_INPUT DATA_.
<<<<

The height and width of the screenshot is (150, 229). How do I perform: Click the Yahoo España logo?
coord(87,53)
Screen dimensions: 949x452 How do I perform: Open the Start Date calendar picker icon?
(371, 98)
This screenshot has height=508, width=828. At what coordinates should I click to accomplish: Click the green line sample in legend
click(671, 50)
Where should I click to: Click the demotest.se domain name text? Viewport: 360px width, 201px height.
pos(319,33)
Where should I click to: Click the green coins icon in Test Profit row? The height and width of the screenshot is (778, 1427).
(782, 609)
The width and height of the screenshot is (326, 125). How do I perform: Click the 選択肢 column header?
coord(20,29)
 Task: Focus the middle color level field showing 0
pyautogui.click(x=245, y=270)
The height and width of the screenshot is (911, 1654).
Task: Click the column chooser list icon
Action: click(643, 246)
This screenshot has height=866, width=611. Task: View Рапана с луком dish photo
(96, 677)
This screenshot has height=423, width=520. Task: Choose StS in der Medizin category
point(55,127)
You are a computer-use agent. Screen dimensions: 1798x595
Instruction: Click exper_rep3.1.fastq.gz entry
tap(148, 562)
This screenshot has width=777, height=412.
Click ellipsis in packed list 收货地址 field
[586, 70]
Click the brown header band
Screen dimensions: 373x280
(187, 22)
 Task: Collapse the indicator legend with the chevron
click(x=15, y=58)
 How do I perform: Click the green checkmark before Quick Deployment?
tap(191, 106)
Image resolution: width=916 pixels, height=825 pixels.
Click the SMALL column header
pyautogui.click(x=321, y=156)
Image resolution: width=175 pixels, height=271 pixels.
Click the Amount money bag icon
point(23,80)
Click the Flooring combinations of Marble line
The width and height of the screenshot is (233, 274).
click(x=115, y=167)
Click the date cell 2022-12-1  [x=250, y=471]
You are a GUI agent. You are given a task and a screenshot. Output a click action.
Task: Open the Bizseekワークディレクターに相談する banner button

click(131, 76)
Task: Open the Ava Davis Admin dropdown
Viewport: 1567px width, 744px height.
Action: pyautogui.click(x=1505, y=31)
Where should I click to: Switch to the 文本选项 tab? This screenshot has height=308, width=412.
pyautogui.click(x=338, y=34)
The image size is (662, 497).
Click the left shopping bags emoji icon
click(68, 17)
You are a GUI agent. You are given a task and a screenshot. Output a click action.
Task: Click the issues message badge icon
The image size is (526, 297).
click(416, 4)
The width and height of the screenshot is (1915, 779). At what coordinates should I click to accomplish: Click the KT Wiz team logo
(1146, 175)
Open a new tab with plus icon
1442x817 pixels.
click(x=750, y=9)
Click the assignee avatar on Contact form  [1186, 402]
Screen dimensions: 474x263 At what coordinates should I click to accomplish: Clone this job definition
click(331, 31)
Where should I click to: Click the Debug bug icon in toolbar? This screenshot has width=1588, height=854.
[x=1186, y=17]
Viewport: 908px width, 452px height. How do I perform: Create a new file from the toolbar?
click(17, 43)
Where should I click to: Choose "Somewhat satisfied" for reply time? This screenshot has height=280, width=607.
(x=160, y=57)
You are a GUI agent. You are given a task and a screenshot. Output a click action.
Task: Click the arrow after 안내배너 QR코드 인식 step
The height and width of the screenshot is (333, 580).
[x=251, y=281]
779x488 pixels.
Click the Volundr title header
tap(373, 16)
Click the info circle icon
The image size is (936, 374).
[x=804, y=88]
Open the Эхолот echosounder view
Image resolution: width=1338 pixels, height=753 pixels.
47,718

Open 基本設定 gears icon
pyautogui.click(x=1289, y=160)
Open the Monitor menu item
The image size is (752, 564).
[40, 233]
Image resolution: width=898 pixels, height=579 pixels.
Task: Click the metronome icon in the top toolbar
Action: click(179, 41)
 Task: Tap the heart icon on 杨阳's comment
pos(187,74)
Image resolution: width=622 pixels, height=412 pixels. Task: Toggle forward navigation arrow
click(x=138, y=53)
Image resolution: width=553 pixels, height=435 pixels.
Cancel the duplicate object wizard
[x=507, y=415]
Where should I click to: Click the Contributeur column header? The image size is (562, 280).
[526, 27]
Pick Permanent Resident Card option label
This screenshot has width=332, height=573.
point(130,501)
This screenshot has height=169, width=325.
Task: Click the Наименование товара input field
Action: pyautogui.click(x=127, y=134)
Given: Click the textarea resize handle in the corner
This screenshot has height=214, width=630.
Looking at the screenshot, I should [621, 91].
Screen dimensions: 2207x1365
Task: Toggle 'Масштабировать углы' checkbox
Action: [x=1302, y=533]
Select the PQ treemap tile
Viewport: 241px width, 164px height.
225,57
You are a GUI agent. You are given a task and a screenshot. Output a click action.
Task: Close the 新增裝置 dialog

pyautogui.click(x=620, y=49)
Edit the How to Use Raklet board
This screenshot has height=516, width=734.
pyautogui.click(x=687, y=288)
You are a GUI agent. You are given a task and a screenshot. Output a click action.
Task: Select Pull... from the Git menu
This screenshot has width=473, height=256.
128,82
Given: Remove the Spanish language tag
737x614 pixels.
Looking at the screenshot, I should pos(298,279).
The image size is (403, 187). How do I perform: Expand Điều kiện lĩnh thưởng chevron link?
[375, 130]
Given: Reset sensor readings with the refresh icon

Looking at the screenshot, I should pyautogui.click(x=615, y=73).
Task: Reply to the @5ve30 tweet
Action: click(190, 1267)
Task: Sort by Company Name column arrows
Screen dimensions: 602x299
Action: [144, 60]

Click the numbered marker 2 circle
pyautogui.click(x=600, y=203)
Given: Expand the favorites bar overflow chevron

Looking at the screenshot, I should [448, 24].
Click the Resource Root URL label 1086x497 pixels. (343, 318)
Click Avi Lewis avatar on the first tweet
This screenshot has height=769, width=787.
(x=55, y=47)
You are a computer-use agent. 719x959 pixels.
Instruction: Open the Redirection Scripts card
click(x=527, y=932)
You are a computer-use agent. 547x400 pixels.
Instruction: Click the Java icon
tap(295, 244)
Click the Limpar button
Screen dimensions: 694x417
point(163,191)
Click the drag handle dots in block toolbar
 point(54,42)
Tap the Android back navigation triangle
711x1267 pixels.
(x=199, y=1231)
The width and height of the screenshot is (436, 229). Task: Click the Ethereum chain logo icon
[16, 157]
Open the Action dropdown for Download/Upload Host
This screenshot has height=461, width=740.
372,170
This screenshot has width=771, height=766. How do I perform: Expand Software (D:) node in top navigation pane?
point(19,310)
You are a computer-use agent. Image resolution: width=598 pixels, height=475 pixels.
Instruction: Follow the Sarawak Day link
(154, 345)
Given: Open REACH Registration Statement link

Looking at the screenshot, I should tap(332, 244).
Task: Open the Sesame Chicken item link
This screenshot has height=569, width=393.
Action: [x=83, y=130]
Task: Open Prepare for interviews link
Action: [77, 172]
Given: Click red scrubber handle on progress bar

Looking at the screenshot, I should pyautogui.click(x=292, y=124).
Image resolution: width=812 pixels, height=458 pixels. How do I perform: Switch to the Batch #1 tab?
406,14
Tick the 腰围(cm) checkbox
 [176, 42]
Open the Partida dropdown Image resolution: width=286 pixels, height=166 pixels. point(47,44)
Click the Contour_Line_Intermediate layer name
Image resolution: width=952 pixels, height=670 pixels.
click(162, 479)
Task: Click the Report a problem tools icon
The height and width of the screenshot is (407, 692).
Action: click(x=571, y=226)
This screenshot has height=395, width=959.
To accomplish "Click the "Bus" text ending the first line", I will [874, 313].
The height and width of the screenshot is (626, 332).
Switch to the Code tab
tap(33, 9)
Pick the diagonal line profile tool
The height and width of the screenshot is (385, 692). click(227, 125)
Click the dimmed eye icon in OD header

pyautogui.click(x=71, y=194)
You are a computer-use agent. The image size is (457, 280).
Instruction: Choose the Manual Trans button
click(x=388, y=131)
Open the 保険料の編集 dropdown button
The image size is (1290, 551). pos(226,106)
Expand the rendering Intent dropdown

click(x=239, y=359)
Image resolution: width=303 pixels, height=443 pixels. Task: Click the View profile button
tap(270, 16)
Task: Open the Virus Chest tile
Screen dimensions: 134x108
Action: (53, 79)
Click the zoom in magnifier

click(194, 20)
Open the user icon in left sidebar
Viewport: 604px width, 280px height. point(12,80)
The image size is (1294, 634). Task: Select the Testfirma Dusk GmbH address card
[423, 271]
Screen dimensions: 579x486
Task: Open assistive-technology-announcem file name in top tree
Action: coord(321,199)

>>>>

_PROMPT_. All lines from the one that holds "Instruction: Choose the Manual Trans button" through the end of the records are to be returned exactly, including both boundary lines, and no others.

_RESULT FOR THIS TASK_.
Instruction: Choose the Manual Trans button
click(x=388, y=131)
Open the 保険料の編集 dropdown button
The image size is (1290, 551). pos(226,106)
Expand the rendering Intent dropdown

click(x=239, y=359)
Image resolution: width=303 pixels, height=443 pixels. Task: Click the View profile button
tap(270, 16)
Task: Open the Virus Chest tile
Screen dimensions: 134x108
Action: (53, 79)
Click the zoom in magnifier

click(194, 20)
Open the user icon in left sidebar
Viewport: 604px width, 280px height. point(12,80)
The image size is (1294, 634). Task: Select the Testfirma Dusk GmbH address card
[423, 271]
Screen dimensions: 579x486
Task: Open assistive-technology-announcem file name in top tree
Action: coord(321,199)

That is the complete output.